This document provides TensorFlow Datasets (TFDS)-specific performance tips.
Note that TFDS provides datasets as tf.data.Dataset
objects, so the advice
from the
tf.data
guide
still applies.
Benchmark datasets
Use tfds.benchmark(ds)
to benchmark any tf.data.Dataset
object.
Make sure to indicate the batch_size=
to normalize the results (e.g. 100
iter/sec -> 3200 ex/sec). This works with any iterable (e.g.
tfds.benchmark(tfds.as_numpy(ds))
).
ds = tfds.load('mnist', split='train').batch(32).prefetch()
# Display some benchmark statistics
tfds.benchmark(ds, batch_size=32)
# Second iteration is much faster, due to auto-caching
tfds.benchmark(ds, batch_size=32)
Small datasets (less than 1 GB)
All TFDS datasets store the data on disk in the
TFRecord
format.
For small datasets (e.g. MNIST, CIFAR-10/-100), reading from .tfrecord
can add
significant overhead.
As those datasets fit in memory, it is possible to significantly improve the performance by caching or pre-loading the dataset. Note that TFDS automatically caches small datasets (the following section has the details).
Caching the dataset
Here is an example of a data pipeline which explicitly caches the dataset after normalizing the images.
def normalize_img(image, label):
"""Normalizes images: `uint8` -> `float32`."""
return tf.cast(image, tf.float32) / 255., label
ds, ds_info = tfds.load(
'mnist',
split='train',
as_supervised=True, # returns `(img, label)` instead of dict(image=, ...)
with_info=True,
)
# Applying normalization before `ds.cache()` to re-use it.
# Note: Random transformations (e.g. images augmentations) should be applied
# after both `ds.cache()` (to avoid caching randomness) and `ds.batch()` (for
# vectorization [1]).
ds = ds.map(normalize_img, num_parallel_calls=tf.data.AUTOTUNE)
ds = ds.cache()
# For true randomness, we set the shuffle buffer to the full dataset size.
ds = ds.shuffle(ds_info.splits['train'].num_examples)
# Batch after shuffling to get unique batches at each epoch.
ds = ds.batch(128)
ds = ds.prefetch(tf.data.experimental.AUTOTUNE)
When iterating over this dataset, the second iteration will be much faster than the first one thanks to the caching.
Auto-caching
By default, TFDS auto-caches (with ds.cache()
) datasets which satisfy the
following constraints:
- Total dataset size (all splits) is defined and < 250 MiB
shuffle_files
is disabled, or only a single shard is read
It is possible to opt out of auto-caching by passing try_autocaching=False
to
tfds.ReadConfig
in tfds.load
. Have a look at the dataset catalog
documentation to see if a specific dataset will use auto-cache.

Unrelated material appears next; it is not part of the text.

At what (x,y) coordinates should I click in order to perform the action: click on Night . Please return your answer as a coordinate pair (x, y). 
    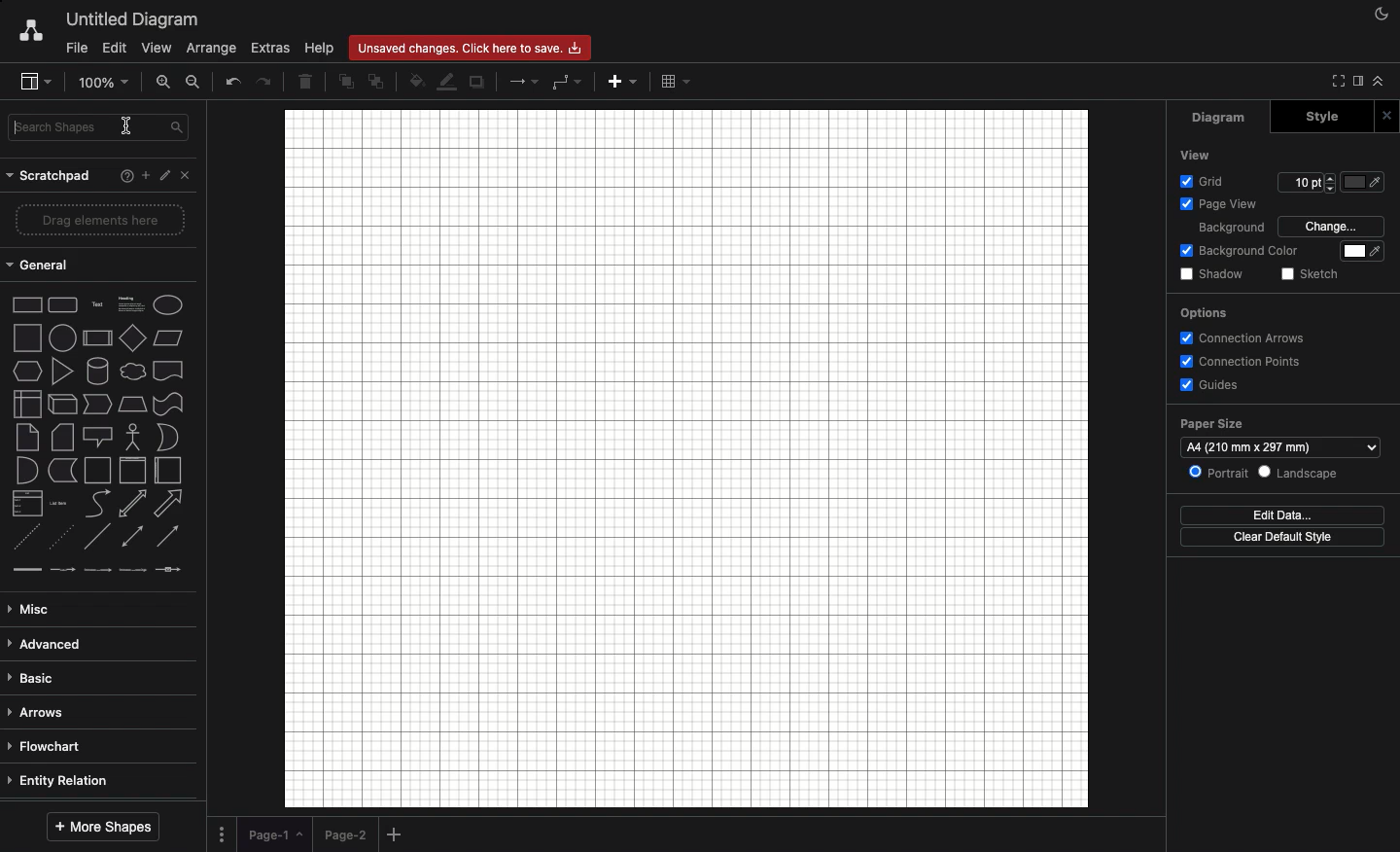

Loading the full data as a single Tensor
If your dataset fits into memory, you can also load the full dataset as a single
Tensor or NumPy array. It is possible to do so by setting batch_size=-1
to
batch all examples in a single tf.Tensor
. Then use tfds.as_numpy
for the
conversion from tf.Tensor
to np.array
.
(img_train, label_train), (img_test, label_test) = tfds.as_numpy(tfds.load(
'mnist',
split=['train', 'test'],
batch_size=-1,
as_supervised=True,
))
Large datasets
Large datasets are sharded (split in multiple files) and typically do not fit in memory, so they should not be cached.
Shuffle and training
During training, it's important to shuffle the data well - poorly shuffled data can result in lower training accuracy.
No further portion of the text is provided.